Input Files


For the Phase Common step (step 1), it is recommended to provide msVCF generated with the DRAGEN gVCF Genotyper tool. This first step takes as input a .txt file with path to a single msVCF or a list of msVCF, one line per path. The msVCF must comply with the following requirements:
• | per chromosome msVCF OR positionally sorted msVCF shards spanning a whole chromosome without overlap. See below for shard definition |
• | generated from the same reference build |
• | compressed and indexed |
• | with unphased GT calls |
• | with no duplicates |
• | all contigs of the studied genome must be listed in the header |
Note: for mixed ploidy chromosomes each PAR and non-PAR regions of the chromosome must be treated as a single chromosome. For example, on human data, the sample input msVCF for chrX must be divided into chrX_par1, chrX_par2, and chrX_nonpar.
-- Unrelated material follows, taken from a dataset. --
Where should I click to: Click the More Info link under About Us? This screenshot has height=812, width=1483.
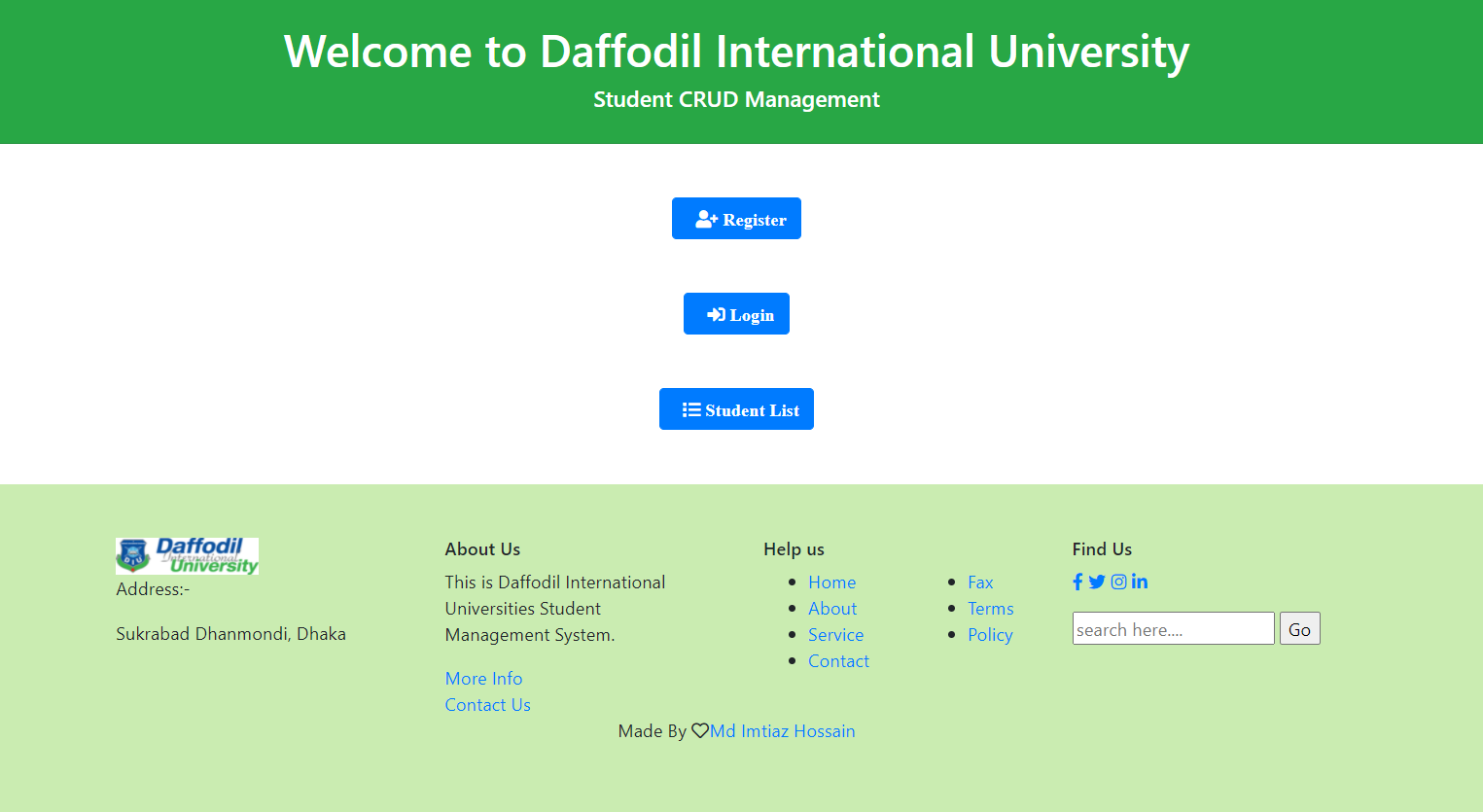[x=483, y=678]
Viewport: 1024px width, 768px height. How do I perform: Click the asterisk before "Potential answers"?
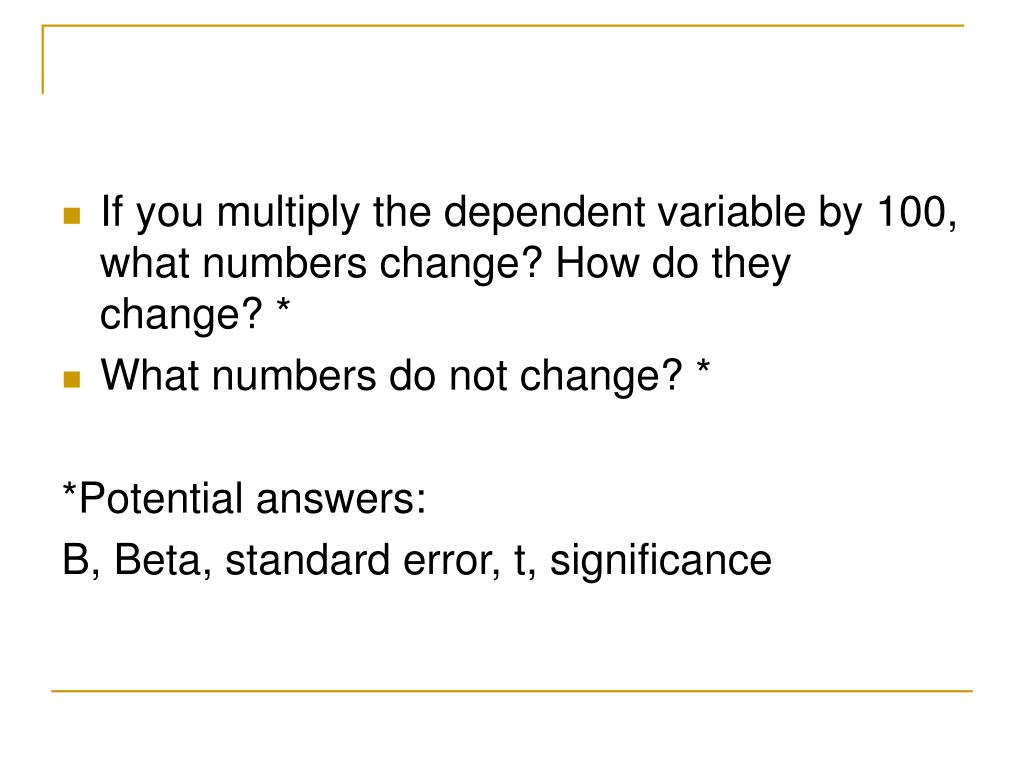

The msVCF input list provided at step 1 is pre-processed to generate a formatted msVCF called <prefix>.preprocess.vcf.gz. This formatted msVCF is generated in the directory and must be used as input of the Phase Rare step (step 3).
To facilitate parallel processing on distributed compute nodes, and to avoid overhead chromosome level multisample VCF download and upload per sub-chromosome processing, chromosome portions of equal size (shards) can be used as input. The gVCF Genotyper tool, with proper option, can generate these shards of equal size.
Note: streaming from the cloud is not supported. Instead use predownload and local input process to achieve maximum IO efficiency and stability.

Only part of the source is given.